SOURCE DOCUMENT.
Remembering 41

Honoring the late President Bush on the 33rd anniversary of his visit to Warren

Photo by David Valdez and courtesy of the George H.W. Bush Presidential Library Center George H.W. Bush, right, speaks during a reception held at the Woman’s Club in Warren during his December 1985 visit. Next to Bush are Representative Bill Clinger and Clinger’s wife, Judy.

Today – December 5, 2018 – has been designated as a day of national mourning as we remember the life of former President George H.W. Bush.

At 11 a.m. this morning, a memorial service will be held to commemorate his life at the National Cathedral in Washington, D.C.

On December 5, 1985 – 33 years ago today – Bush, then vice president to Ronald Reagan, became the first vice president to visit Warren.

“The eyes of the world are on President Bush, particularly tomorrow,” David Jones, CEO of the George H.W. Bush Presidential Library Foundation in College Station, Tx. said on Tuesday. “Everybody is going to be watching.”

Jones knows the late president and his wife, Barbara, who passed earlier this year, better than anyone from Warren.

He is a 1963 graduate of Warren Area High School who first started working with the late president in the 1970s doing advance work around the country. He was appointed as CEO of the Library Center in 2016.

“33 years ago, he was here in Warren,” Jones said, “and spoke on the courthouse steps. It wasn’t important but it was there. It was the first time a vice-president had ever visited Warren…. It’s a unique thing for our small town.”

Bush was born on June 12, 1924. He served in the Navy as a pilot during World War II and, according to a biography from the Associated Press, represented Texas in the US House in the late 1960s prior to a string of appointments – Ambassador to the UN, Chairman of the RNC, Chief U.S. liaison officer to China and CIA Director, all prior to his election as vice-president in 1980 and to the presidency in 1988.

GIVEN EXERCISE 1. In the rows, format the stretch from the line containing "How do I perform: Click the Hue" through the line containing "(x=21, y=156)" as a JSON list of strings, one string per line and skipping blank lines.
The rows that follow are unrelated to the article about President Bush.

DATA LINES.
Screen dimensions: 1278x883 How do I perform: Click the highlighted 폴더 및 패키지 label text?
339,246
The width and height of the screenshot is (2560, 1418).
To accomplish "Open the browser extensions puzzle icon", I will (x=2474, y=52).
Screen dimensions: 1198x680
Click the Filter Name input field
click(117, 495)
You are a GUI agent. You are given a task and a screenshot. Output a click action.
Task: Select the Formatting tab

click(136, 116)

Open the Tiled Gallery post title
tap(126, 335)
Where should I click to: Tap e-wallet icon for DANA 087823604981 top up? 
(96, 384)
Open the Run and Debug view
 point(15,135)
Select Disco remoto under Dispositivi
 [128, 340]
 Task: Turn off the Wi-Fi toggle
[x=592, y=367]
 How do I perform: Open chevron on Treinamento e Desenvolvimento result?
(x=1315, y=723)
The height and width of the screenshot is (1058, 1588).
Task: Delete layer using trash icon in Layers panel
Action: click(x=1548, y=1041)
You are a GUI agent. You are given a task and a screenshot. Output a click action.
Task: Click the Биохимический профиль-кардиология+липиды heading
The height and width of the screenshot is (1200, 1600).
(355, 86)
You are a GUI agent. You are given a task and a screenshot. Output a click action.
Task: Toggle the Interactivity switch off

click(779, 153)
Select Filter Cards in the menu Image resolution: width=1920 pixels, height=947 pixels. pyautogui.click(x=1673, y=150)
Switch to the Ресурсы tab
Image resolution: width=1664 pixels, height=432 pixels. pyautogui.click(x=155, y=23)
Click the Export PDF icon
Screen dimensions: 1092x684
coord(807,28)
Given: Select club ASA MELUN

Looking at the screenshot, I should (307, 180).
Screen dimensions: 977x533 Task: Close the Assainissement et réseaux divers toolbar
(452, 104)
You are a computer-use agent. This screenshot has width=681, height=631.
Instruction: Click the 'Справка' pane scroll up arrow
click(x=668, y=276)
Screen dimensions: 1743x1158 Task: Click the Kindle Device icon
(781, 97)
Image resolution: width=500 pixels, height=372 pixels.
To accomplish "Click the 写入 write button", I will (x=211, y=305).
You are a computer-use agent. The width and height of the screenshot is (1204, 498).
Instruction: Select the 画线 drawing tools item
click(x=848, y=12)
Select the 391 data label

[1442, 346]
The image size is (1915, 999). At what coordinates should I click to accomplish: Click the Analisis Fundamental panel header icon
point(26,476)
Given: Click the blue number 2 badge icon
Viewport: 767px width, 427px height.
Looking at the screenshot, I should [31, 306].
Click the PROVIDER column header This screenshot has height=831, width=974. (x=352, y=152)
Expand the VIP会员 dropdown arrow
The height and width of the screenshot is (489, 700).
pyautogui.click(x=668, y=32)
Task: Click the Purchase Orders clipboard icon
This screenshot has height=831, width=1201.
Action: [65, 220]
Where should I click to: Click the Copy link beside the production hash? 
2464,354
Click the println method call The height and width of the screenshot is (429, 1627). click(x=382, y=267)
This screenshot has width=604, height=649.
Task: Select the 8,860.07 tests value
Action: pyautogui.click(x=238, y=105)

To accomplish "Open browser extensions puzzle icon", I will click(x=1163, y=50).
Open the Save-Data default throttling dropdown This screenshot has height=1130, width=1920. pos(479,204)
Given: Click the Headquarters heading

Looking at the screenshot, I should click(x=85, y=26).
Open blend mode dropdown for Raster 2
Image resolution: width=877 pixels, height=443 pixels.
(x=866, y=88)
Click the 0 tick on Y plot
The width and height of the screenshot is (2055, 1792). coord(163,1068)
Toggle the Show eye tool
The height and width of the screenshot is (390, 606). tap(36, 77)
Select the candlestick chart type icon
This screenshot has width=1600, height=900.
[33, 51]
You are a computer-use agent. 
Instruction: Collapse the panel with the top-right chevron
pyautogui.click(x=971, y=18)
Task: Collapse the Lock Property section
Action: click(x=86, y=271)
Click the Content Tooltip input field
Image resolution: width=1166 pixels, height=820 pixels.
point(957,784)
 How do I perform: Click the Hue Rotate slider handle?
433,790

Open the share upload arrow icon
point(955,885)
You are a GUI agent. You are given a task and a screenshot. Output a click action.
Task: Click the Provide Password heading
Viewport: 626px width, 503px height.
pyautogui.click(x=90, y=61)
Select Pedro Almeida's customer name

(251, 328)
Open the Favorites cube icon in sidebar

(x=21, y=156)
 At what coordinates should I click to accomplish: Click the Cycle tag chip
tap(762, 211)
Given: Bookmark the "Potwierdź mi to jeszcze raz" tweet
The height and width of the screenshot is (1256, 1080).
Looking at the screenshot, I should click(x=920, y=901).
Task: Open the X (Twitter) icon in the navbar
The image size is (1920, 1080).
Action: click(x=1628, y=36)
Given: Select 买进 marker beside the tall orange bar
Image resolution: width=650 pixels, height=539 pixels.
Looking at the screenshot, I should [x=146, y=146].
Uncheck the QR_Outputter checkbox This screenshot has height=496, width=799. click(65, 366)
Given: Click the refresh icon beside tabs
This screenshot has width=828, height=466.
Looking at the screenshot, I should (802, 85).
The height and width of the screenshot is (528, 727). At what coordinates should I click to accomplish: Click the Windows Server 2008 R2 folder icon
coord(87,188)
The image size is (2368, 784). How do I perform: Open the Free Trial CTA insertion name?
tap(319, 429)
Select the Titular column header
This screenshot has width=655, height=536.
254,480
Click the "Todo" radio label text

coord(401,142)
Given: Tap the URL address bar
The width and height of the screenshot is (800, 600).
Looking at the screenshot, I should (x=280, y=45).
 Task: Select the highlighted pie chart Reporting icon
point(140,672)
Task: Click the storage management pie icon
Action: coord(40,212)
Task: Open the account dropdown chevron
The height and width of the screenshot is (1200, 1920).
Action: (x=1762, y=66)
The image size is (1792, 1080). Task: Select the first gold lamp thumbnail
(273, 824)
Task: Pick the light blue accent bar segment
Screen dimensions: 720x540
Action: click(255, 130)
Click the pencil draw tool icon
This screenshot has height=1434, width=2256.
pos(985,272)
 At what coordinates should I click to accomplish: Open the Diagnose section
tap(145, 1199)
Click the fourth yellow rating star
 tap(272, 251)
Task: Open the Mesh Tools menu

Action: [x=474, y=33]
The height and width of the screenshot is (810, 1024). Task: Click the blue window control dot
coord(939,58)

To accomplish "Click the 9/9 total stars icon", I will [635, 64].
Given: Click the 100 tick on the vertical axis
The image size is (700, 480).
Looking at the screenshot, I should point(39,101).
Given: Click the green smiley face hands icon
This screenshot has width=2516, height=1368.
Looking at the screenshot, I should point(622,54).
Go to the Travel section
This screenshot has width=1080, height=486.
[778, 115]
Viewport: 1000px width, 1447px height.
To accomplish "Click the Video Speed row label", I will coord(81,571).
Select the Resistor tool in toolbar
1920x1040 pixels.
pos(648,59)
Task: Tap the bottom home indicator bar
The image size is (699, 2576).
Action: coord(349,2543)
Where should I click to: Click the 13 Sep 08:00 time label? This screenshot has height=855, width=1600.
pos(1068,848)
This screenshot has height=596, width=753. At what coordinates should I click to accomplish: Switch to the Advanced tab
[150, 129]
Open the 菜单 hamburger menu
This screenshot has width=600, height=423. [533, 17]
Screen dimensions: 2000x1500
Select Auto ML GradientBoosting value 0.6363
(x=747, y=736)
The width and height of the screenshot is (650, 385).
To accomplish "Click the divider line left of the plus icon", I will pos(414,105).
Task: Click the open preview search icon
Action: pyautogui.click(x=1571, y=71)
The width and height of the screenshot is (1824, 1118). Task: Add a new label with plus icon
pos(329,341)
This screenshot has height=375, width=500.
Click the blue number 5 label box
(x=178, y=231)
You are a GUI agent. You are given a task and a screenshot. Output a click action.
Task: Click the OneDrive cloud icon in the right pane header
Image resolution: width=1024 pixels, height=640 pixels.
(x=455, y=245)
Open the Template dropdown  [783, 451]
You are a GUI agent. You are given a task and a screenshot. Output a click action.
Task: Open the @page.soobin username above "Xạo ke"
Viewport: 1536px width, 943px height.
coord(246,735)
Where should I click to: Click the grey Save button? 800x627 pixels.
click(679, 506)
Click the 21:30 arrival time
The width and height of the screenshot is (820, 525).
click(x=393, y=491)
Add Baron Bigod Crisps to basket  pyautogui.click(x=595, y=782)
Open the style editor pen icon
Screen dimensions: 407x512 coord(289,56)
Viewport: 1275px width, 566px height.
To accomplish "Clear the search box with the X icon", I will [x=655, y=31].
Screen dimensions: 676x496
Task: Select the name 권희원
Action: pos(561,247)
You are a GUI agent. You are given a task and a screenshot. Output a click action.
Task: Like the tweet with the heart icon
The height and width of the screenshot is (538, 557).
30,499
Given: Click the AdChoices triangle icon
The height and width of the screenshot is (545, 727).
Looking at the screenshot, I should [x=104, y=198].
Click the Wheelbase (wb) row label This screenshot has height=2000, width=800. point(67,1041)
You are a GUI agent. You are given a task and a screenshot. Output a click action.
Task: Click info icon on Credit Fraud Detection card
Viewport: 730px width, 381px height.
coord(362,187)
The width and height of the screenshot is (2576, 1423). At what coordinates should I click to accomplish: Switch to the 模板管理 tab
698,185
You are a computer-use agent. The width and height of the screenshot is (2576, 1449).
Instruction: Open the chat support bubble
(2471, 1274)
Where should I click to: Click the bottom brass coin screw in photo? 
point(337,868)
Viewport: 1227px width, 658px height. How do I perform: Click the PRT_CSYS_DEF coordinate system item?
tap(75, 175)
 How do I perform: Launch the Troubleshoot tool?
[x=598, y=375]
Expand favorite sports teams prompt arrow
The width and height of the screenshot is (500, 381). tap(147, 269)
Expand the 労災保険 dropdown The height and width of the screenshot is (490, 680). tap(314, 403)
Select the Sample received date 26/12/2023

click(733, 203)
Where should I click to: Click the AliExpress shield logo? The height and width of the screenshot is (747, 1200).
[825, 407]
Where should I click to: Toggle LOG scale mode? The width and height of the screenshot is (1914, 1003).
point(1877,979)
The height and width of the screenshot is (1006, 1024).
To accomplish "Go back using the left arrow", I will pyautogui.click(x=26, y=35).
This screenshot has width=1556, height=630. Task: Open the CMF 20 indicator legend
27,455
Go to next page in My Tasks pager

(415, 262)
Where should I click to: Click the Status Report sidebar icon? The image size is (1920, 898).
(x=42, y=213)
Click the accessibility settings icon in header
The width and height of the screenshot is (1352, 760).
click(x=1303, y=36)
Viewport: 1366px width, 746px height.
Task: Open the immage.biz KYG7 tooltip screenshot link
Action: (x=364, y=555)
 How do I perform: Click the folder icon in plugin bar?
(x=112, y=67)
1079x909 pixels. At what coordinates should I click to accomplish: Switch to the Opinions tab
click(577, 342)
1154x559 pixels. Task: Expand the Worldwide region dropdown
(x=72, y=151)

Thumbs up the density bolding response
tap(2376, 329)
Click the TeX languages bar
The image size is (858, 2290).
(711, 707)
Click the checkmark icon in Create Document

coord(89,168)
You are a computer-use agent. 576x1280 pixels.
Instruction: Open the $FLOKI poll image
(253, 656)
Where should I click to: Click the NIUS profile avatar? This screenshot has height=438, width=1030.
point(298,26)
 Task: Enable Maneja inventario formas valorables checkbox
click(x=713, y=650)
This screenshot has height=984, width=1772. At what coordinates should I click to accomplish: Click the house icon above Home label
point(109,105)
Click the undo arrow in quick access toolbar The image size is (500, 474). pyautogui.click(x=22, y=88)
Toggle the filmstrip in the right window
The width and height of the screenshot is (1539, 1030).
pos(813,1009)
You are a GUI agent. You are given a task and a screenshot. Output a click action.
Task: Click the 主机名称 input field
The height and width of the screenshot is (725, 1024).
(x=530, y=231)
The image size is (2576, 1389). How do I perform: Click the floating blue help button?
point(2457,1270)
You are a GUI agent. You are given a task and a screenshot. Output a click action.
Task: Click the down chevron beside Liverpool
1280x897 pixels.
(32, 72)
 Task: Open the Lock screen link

GIVEN EXERCISE 2. Extract the stretch of the Bush article from "Remembering 41" through "George H.W. Bush.", copied word for word.

FULL SOLUTION 1.
[
  " How do I perform: Click the Hue Rotate slider handle?",
  "433,790",
  "Open the share upload arrow icon",
  "point(955,885)",
  "You are a GUI agent. You are given a task and a screenshot. Output a click action.",
  "Task: Click the Provide Password heading",
  "Viewport: 626px width, 503px height.",
  "pyautogui.click(x=90, y=61)",
  "Select Pedro Almeida's customer name",
  "(251, 328)",
  "Open the Favorites cube icon in sidebar",
  "(x=21, y=156)"
]

FULL SOLUTION 2.
Remembering 41

Honoring the late President Bush on the 33rd anniversary of his visit to Warren

Photo by David Valdez and courtesy of the George H.W. Bush Presidential Library Center George H.W. Bush, right, speaks during a reception held at the Woman’s Club in Warren during his December 1985 visit. Next to Bush are Representative Bill Clinger and Clinger’s wife, Judy.

Today – December 5, 2018 – has been designated as a day of national mourning as we remember the life of former President George H.W. Bush.